> TASK DETAILS
Lines from the beginning of the data below through the one containing "The height and width of the screenshot is (502, 444)." are to be printed exactly as they appear.

*** Opening MATERIAL FOR THIS TASK ***

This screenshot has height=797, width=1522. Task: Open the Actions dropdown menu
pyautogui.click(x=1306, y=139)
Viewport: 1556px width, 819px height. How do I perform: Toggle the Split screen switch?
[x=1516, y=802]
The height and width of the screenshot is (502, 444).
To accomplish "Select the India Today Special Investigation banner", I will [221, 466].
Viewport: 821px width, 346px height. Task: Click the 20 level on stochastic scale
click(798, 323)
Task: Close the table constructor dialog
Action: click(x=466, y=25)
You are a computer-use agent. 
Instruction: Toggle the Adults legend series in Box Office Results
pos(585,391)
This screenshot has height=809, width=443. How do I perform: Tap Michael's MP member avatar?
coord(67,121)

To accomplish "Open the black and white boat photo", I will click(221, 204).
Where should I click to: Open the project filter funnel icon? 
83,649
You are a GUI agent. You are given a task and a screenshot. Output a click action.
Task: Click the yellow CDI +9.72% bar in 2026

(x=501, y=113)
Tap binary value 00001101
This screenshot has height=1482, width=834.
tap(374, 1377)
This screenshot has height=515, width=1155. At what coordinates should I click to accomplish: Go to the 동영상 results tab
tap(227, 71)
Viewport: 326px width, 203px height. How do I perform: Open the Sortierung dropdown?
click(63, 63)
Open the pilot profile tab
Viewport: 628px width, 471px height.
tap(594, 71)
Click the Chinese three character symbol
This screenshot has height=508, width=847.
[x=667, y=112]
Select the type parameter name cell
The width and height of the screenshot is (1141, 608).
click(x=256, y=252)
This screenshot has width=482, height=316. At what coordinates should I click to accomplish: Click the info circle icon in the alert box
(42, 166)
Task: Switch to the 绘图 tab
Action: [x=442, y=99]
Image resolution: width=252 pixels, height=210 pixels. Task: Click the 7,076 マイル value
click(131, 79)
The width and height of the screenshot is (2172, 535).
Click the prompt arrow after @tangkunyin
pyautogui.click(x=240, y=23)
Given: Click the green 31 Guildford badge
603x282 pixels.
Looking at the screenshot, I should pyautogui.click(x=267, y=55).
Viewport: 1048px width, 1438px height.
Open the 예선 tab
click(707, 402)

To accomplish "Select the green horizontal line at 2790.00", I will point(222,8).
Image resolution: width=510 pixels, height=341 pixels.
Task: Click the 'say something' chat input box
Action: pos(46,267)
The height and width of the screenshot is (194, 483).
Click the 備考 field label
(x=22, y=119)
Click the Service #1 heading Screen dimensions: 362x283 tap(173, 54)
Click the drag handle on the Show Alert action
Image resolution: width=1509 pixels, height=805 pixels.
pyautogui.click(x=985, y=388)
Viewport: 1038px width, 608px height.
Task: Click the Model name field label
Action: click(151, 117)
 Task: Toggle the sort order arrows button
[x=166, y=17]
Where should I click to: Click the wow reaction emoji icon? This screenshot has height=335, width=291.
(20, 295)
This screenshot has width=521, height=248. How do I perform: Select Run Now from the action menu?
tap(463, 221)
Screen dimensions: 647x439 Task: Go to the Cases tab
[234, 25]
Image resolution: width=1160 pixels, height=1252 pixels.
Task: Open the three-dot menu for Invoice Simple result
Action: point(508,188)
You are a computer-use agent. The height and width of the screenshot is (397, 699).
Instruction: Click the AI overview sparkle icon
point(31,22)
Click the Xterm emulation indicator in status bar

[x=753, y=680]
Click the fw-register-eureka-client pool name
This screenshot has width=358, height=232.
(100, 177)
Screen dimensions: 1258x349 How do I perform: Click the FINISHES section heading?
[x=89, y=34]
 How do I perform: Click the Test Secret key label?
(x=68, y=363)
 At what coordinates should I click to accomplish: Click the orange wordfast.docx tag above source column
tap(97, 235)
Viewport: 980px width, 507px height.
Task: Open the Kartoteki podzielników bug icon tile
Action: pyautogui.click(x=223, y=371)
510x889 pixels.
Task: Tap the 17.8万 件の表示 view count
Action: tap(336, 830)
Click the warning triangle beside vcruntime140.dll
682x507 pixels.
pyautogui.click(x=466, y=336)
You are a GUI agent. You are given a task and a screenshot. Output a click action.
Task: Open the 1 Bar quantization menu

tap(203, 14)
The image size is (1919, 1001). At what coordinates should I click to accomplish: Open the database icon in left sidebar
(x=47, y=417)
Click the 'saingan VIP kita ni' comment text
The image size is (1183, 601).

*** Closing MATERIAL FOR THIS TASK ***

> SOLUTION BELOW
This screenshot has height=797, width=1522. Task: Open the Actions dropdown menu
pyautogui.click(x=1306, y=139)
Viewport: 1556px width, 819px height. How do I perform: Toggle the Split screen switch?
[x=1516, y=802]
The height and width of the screenshot is (502, 444).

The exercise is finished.